> **Exercise aim**:
Convert the rows into a JSON list of strings with one string per line, leaving out blank lines. Start at the line that contains "Open the help icon in the top bar" and stop after the line that contains "Given: Click the", including both.

> **Available records**:
◇ ◇ ◇ ◇

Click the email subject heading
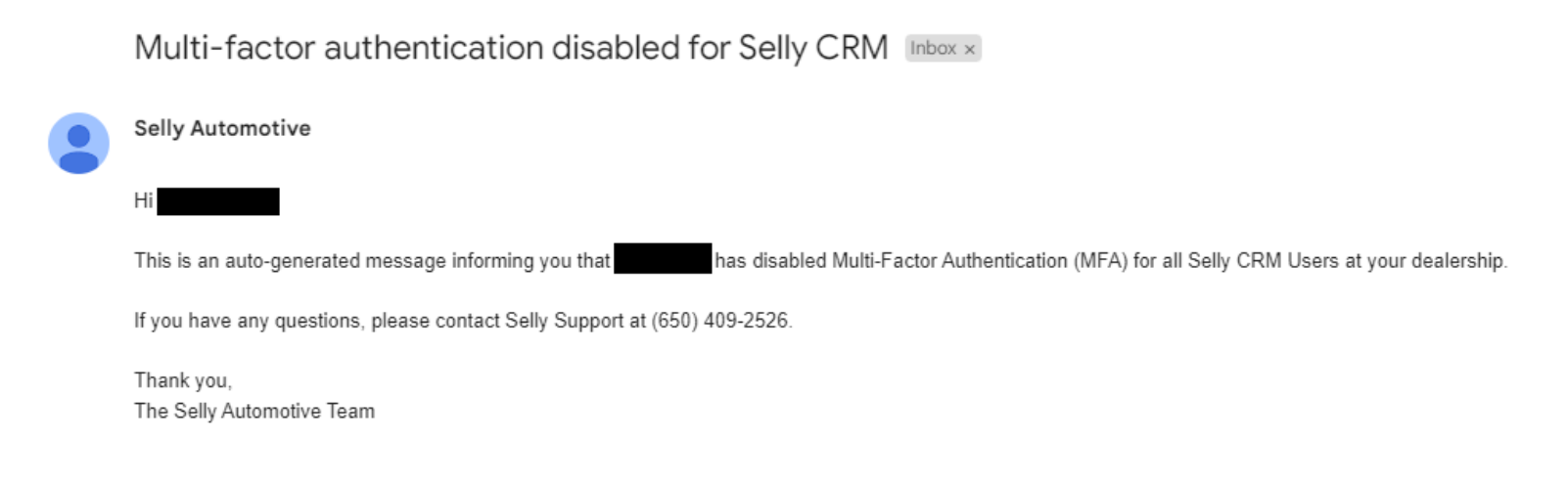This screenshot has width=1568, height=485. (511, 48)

◇ ◇ ◇ ◇

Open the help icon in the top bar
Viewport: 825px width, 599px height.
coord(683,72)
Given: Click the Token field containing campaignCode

◇ ◇ ◇ ◇

> **The result**:
[
  "Open the help icon in the top bar",
  "Viewport: 825px width, 599px height.",
  "coord(683,72)",
  "Given: Click the Token field containing campaignCode"
]